Work to be completed: Look through the listing below for the word "dropdown" and copy every line where it occurs.

(Information provided begins)

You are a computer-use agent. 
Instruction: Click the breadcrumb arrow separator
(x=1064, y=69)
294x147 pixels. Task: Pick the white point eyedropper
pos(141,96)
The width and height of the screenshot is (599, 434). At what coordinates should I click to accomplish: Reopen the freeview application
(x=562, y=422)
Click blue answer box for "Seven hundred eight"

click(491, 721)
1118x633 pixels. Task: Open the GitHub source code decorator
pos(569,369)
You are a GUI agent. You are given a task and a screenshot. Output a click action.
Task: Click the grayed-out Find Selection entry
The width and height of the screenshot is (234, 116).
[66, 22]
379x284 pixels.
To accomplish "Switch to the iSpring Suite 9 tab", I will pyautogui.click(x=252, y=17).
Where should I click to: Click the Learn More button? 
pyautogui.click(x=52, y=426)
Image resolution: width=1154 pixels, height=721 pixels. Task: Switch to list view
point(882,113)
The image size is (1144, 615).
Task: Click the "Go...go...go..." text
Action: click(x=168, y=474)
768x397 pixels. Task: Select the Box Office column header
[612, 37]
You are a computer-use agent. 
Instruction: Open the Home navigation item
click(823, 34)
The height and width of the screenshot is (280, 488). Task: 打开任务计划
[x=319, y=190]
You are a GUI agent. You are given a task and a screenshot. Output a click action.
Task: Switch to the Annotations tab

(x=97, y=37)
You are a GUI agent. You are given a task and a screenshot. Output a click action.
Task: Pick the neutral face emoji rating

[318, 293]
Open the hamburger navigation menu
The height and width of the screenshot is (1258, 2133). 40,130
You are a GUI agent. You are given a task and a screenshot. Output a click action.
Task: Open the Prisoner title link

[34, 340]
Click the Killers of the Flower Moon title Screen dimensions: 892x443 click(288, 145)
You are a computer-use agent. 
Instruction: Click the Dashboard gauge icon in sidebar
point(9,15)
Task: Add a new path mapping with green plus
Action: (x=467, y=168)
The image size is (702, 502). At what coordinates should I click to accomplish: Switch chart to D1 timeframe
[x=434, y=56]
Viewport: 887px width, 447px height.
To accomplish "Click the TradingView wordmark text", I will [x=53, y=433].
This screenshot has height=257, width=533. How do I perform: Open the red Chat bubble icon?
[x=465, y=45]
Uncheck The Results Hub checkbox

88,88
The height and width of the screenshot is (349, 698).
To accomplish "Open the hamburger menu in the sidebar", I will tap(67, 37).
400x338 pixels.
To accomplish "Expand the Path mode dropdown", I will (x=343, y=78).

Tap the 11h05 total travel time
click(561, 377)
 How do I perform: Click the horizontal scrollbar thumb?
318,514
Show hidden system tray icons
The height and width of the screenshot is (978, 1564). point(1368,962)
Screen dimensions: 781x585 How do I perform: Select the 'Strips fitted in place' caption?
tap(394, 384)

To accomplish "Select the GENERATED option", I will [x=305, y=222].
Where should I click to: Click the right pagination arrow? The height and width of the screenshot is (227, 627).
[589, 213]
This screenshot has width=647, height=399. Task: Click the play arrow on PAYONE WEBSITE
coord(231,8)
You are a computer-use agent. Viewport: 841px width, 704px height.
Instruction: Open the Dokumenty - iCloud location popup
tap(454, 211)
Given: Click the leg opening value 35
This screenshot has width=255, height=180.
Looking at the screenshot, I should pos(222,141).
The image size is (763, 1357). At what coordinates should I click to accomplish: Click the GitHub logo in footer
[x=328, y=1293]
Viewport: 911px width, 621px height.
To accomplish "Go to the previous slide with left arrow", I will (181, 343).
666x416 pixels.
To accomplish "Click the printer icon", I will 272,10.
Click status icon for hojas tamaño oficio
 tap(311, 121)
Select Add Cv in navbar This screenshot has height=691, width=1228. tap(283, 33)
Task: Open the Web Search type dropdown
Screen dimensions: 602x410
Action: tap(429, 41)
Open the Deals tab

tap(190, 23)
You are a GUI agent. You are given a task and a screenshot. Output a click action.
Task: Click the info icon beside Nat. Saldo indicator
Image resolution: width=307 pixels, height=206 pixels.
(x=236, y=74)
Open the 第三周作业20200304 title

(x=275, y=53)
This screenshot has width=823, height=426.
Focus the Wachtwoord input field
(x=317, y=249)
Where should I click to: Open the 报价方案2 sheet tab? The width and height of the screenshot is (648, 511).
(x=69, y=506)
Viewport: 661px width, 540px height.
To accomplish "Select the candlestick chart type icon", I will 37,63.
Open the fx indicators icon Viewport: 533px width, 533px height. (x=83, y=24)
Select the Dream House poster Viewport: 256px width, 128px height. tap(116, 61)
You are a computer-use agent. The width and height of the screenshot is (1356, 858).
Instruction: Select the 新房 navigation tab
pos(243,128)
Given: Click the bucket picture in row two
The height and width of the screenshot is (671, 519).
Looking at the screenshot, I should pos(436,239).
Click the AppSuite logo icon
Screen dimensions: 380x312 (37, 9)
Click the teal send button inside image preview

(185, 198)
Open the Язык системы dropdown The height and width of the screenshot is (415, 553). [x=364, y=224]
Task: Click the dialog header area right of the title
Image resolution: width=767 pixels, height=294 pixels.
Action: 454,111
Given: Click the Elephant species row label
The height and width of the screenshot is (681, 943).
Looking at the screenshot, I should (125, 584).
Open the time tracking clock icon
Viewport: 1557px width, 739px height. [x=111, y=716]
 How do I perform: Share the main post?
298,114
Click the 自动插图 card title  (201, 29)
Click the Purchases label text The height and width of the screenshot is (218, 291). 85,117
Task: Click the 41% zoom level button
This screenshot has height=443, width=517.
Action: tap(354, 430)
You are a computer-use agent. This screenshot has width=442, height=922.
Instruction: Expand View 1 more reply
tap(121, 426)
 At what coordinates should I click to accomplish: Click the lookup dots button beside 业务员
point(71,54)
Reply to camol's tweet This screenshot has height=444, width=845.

(Information provided ends)

Problem solution:
To accomplish "Expand the Path mode dropdown", I will (x=343, y=78).
Task: Open the Web Search type dropdown
Open the Язык системы dropdown The height and width of the screenshot is (415, 553). [x=364, y=224]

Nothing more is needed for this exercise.